Heroin Overdose Treatment Class to Be Held in Northern Virginia

A first-of-its-kind training class in Northern Virginia will show laypeople this weekend how to administer the life-saving drug naloxone.

Known by the brand name, Narcan, it's used to counteract the potentially fatal impact of a heroin or opioid overdose. The drug has been used by first responders, but thanks to a law passed in the 2015 Virginia legislative session, naloxone will now be available to civilians without a prescription.

It's something Ginny Atwood has been pushing for, and now she's a naloxone instructor in the training session. Her younger brother, Christopher, died of a heroin overdose in 2013. She'd never heard of naloxone when she came home to find him near death.

"I only found about it after the fact and wondered if I'd only had that medication that day, might I have had a chance of saving him?" said Atwood. "That's something that's haunted me always, so it's on my heart to get this medication to people when possible. There were barriers in place before. Now that the law has passed, that's not the case."

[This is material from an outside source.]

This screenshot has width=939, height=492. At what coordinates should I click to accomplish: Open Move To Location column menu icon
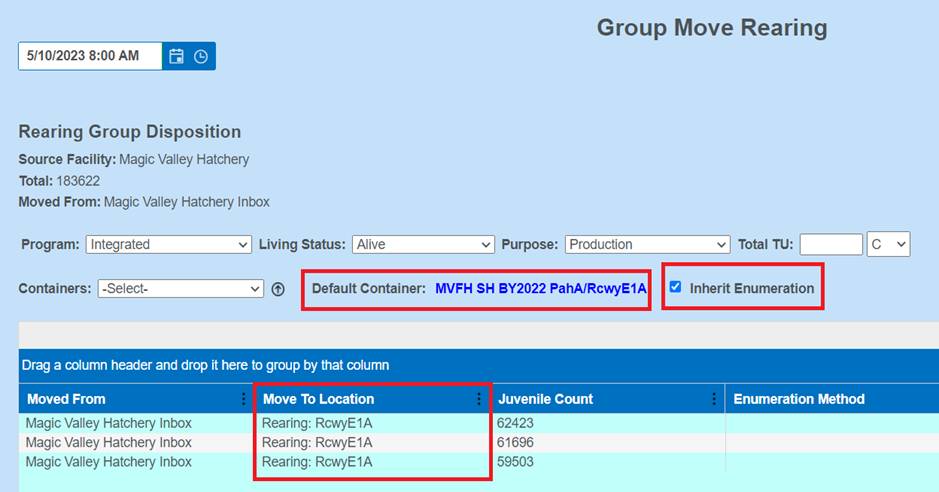tap(479, 399)
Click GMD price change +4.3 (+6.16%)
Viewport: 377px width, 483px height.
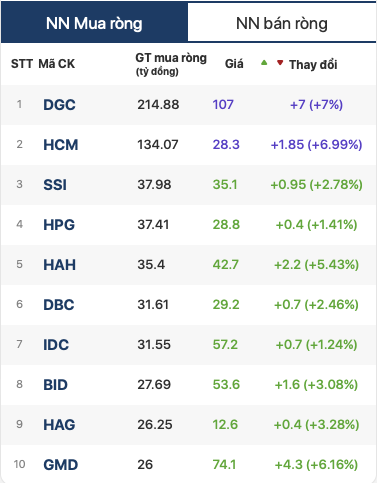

After Christopher's death, Atwood and her parents started the Chris Atwood Foundation. Its goal is to help save others by making naloxone more available.

"This is medication you hope nobody ever has to use, but the sad fact is overdoses have tripled in the last five years in Northern Virginia," Atwood said. "People are going to die, and this medication can do something about it, and we need to get it to as many poeple as possible."

A state pilot program to bring naloxone training to laypeople is expanding across the Commonwealth. At least 25 people have signed up for the first Northern Virginia training session being held at the Northern Virginia Community College Annandale campus on Saturday afternoon. The state is providing "Revive" kits, filled with all the equipment needed to administer Narcan, to counteract a heroin or opiooid overdose.

"Before too long it should be quite simple to walk up to the [pharmacy] counter and get nalaoxone like you might get Sudafed," explained Atwood.

But she's discovered that's not not the case just yet. She's been calling and visting Northern Virginia pharmacies to find out if they are aware of the new law and whether they have naloxone available. She discovered many pharmacists couldn't even find it in their computer systems. Most were also unaware the drug could be obtained without a prescription. She said Walgreen's has a special arrangement with the Revive pilot program to stock the drug.

Atwood was encouraged when she made a second visit to a Rite-Aid in Reston, where a pharmacy staffer told her last week they couldn't locate the drug. This time, they reported they could order it in a day.

Atwood said for her family, spreading the word is a way of honoring her late brother's memory.

"Christopher was a kind soul, and he always wanted to help people, so when we started the Chris Atwood Foundation, we wanted to continue that desire of his," she said. 

Atwood said it's also been good grief therapy for her.

"Just knowing we are carrying on his legacy and that he meant so much to people in life and he still means so much to people in death is hugely theraperutic to me."